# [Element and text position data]
★ ★ ★ ★ ★ ★ ★

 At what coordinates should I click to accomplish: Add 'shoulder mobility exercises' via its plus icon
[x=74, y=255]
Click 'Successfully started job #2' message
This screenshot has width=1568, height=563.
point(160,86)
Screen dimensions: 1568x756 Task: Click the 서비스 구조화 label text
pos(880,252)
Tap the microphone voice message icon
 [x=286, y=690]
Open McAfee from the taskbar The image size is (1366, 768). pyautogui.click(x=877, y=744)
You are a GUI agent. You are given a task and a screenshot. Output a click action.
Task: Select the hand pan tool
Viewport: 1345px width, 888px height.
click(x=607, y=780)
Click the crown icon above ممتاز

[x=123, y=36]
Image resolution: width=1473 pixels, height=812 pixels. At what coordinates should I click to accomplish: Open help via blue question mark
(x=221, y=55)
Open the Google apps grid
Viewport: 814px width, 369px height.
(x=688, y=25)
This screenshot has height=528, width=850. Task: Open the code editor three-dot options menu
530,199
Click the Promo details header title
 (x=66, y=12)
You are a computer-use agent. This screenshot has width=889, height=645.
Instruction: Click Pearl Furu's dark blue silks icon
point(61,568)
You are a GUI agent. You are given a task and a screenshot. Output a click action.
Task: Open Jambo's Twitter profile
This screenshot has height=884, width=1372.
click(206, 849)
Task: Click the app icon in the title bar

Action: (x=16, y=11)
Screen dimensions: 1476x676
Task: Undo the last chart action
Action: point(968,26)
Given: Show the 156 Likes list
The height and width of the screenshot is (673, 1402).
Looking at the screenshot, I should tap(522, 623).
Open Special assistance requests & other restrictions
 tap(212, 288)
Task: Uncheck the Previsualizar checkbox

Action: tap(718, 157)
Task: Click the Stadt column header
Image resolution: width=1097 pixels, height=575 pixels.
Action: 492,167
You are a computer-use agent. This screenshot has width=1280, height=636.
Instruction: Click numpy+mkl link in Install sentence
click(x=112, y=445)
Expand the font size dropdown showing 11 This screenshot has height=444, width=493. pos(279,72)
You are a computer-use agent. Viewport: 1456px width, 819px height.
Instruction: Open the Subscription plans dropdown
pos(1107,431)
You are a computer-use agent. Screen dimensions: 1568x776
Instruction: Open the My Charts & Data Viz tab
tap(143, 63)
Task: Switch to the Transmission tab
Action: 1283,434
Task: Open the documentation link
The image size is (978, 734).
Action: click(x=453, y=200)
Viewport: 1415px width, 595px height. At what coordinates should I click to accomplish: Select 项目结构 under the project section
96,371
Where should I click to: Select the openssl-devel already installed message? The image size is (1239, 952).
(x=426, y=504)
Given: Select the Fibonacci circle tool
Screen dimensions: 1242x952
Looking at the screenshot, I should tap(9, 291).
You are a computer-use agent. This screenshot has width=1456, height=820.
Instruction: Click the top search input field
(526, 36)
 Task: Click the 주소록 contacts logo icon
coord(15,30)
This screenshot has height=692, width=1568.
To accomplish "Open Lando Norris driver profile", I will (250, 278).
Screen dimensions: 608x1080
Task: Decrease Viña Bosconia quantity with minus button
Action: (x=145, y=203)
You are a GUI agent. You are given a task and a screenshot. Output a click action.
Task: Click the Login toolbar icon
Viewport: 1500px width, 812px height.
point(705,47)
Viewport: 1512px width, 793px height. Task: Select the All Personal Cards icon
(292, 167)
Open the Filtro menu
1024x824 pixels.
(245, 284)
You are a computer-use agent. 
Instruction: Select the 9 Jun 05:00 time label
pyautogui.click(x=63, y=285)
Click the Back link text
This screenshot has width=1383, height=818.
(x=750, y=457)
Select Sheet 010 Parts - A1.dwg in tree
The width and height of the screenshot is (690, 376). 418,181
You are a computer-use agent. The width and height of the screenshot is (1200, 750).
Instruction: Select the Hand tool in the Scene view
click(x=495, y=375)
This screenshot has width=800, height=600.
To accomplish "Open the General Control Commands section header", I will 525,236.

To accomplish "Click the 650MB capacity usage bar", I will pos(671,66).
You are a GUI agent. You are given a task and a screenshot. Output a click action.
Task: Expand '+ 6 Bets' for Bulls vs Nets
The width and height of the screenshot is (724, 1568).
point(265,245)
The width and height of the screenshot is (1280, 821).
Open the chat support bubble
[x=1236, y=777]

★ ★ ★ ★ ★ ★ ★

# [Problem description]
Edit the records above so that every occurrence of "computer-use agent" becomes "GUI agent", with all other text left unchanged.

# [Written reply]
 At what coordinates should I click to accomplish: Add 'shoulder mobility exercises' via its plus icon
[x=74, y=255]
Click 'Successfully started job #2' message
This screenshot has width=1568, height=563.
point(160,86)
Screen dimensions: 1568x756 Task: Click the 서비스 구조화 label text
pos(880,252)
Tap the microphone voice message icon
 [x=286, y=690]
Open McAfee from the taskbar The image size is (1366, 768). pyautogui.click(x=877, y=744)
You are a GUI agent. You are given a task and a screenshot. Output a click action.
Task: Select the hand pan tool
Viewport: 1345px width, 888px height.
click(x=607, y=780)
Click the crown icon above ممتاز

[x=123, y=36]
Image resolution: width=1473 pixels, height=812 pixels. At what coordinates should I click to accomplish: Open help via blue question mark
(x=221, y=55)
Open the Google apps grid
Viewport: 814px width, 369px height.
(x=688, y=25)
This screenshot has height=528, width=850. Task: Open the code editor three-dot options menu
530,199
Click the Promo details header title
 (x=66, y=12)
You are a GUI agent. This screenshot has width=889, height=645.
Instruction: Click Pearl Furu's dark blue silks icon
point(61,568)
You are a GUI agent. You are given a task and a screenshot. Output a click action.
Task: Open Jambo's Twitter profile
This screenshot has height=884, width=1372.
click(206, 849)
Task: Click the app icon in the title bar

Action: (x=16, y=11)
Screen dimensions: 1476x676
Task: Undo the last chart action
Action: point(968,26)
Given: Show the 156 Likes list
The height and width of the screenshot is (673, 1402).
Looking at the screenshot, I should tap(522, 623).
Open Special assistance requests & other restrictions
 tap(212, 288)
Task: Uncheck the Previsualizar checkbox

Action: tap(718, 157)
Task: Click the Stadt column header
Image resolution: width=1097 pixels, height=575 pixels.
Action: 492,167
You are a GUI agent. This screenshot has width=1280, height=636.
Instruction: Click numpy+mkl link in Install sentence
click(x=112, y=445)
Expand the font size dropdown showing 11 This screenshot has height=444, width=493. pos(279,72)
You are a GUI agent. Viewport: 1456px width, 819px height.
Instruction: Open the Subscription plans dropdown
pos(1107,431)
You are a GUI agent. Screen dimensions: 1568x776
Instruction: Open the My Charts & Data Viz tab
tap(143, 63)
Task: Switch to the Transmission tab
Action: 1283,434
Task: Open the documentation link
The image size is (978, 734).
Action: click(x=453, y=200)
Viewport: 1415px width, 595px height. At what coordinates should I click to accomplish: Select 项目结构 under the project section
96,371
Where should I click to: Select the openssl-devel already installed message? The image size is (1239, 952).
(x=426, y=504)
Given: Select the Fibonacci circle tool
Screen dimensions: 1242x952
Looking at the screenshot, I should tap(9, 291).
You are a GUI agent. This screenshot has width=1456, height=820.
Instruction: Click the top search input field
(526, 36)
 Task: Click the 주소록 contacts logo icon
coord(15,30)
This screenshot has height=692, width=1568.
To accomplish "Open Lando Norris driver profile", I will (250, 278).
Screen dimensions: 608x1080
Task: Decrease Viña Bosconia quantity with minus button
Action: (x=145, y=203)
You are a GUI agent. You are given a task and a screenshot. Output a click action.
Task: Click the Login toolbar icon
Viewport: 1500px width, 812px height.
point(705,47)
Viewport: 1512px width, 793px height. Task: Select the All Personal Cards icon
(292, 167)
Open the Filtro menu
1024x824 pixels.
(245, 284)
You are a GUI agent. 
Instruction: Select the 9 Jun 05:00 time label
pyautogui.click(x=63, y=285)
Click the Back link text
This screenshot has width=1383, height=818.
(x=750, y=457)
Select Sheet 010 Parts - A1.dwg in tree
The width and height of the screenshot is (690, 376). 418,181
You are a GUI agent. The width and height of the screenshot is (1200, 750).
Instruction: Select the Hand tool in the Scene view
click(x=495, y=375)
This screenshot has width=800, height=600.
To accomplish "Open the General Control Commands section header", I will 525,236.

To accomplish "Click the 650MB capacity usage bar", I will pos(671,66).
You are a GUI agent. You are given a task and a screenshot. Output a click action.
Task: Expand '+ 6 Bets' for Bulls vs Nets
The width and height of the screenshot is (724, 1568).
point(265,245)
The width and height of the screenshot is (1280, 821).
Open the chat support bubble
[x=1236, y=777]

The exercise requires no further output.